EXERCISE AIM:
Below is a listing from which only part is wanted; return exactly the lines from the one with "Toggle Poor in" up to and including the one with "The height and width of the screenshot is (800, 1280).".

::::

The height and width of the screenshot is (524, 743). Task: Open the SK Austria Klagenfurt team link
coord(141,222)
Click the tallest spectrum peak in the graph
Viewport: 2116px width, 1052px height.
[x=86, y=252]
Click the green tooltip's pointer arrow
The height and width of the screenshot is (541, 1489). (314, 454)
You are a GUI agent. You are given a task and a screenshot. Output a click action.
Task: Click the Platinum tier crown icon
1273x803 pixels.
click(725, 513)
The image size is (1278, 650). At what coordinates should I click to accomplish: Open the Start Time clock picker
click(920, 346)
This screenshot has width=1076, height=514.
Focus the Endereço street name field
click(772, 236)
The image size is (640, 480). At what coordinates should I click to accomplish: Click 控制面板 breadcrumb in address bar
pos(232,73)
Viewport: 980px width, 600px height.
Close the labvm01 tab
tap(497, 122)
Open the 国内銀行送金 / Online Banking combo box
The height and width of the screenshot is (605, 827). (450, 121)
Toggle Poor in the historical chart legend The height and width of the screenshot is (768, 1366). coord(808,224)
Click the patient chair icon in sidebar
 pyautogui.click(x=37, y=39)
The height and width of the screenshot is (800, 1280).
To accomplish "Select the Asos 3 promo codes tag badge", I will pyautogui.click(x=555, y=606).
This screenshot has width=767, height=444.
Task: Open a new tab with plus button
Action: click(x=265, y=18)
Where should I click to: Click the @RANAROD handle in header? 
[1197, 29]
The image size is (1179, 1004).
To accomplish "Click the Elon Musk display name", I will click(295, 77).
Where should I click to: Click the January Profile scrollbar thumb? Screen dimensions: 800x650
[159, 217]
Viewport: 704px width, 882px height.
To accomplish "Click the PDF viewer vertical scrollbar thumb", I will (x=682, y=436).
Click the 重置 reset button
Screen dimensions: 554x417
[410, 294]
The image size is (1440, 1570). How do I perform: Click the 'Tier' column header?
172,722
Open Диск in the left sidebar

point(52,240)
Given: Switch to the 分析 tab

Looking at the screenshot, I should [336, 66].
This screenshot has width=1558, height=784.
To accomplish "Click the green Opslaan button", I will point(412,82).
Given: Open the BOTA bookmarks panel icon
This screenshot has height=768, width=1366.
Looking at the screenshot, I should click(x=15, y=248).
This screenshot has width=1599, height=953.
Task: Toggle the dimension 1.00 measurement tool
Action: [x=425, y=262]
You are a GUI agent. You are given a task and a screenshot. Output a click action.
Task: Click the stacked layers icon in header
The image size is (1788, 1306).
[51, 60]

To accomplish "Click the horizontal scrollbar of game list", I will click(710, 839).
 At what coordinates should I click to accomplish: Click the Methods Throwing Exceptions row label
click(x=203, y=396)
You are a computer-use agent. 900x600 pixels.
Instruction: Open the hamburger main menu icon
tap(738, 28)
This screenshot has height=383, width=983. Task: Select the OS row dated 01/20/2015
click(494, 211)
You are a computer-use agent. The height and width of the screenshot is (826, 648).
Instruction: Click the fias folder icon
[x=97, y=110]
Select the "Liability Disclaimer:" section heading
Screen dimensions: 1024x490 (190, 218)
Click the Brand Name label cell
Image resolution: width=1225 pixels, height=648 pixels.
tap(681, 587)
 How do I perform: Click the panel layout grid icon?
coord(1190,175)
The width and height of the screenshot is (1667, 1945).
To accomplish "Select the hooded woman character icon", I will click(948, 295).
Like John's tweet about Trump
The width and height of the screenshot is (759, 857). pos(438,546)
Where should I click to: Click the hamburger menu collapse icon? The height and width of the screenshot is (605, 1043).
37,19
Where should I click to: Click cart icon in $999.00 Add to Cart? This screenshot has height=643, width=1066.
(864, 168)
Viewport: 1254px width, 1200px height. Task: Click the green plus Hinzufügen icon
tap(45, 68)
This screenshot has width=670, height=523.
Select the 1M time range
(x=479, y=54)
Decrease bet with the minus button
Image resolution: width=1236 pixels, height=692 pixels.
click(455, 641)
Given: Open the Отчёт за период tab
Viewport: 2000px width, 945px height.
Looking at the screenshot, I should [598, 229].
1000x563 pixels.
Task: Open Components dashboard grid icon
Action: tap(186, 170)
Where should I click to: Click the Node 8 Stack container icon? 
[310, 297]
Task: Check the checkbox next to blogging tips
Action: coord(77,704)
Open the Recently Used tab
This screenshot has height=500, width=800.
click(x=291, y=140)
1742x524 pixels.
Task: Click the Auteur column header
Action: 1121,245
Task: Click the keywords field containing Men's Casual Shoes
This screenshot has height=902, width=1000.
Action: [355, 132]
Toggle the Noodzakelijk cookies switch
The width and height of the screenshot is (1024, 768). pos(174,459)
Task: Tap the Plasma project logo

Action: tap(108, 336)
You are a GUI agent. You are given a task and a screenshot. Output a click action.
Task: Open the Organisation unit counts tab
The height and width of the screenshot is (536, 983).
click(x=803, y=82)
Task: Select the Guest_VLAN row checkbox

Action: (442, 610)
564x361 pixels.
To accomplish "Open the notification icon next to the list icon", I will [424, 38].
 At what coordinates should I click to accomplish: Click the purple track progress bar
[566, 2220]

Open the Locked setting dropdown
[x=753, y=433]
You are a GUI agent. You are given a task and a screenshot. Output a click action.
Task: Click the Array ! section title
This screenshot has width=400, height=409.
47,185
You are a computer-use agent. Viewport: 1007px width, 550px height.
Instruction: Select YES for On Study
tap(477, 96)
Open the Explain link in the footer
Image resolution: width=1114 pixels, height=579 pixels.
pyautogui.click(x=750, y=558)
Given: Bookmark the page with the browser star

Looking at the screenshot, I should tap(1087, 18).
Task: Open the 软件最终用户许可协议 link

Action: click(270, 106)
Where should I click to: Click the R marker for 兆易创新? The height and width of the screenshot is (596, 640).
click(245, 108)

::::

RESPONSE TO THIS TASK:
Toggle Poor in the historical chart legend The height and width of the screenshot is (768, 1366). coord(808,224)
Click the patient chair icon in sidebar
 pyautogui.click(x=37, y=39)
The height and width of the screenshot is (800, 1280).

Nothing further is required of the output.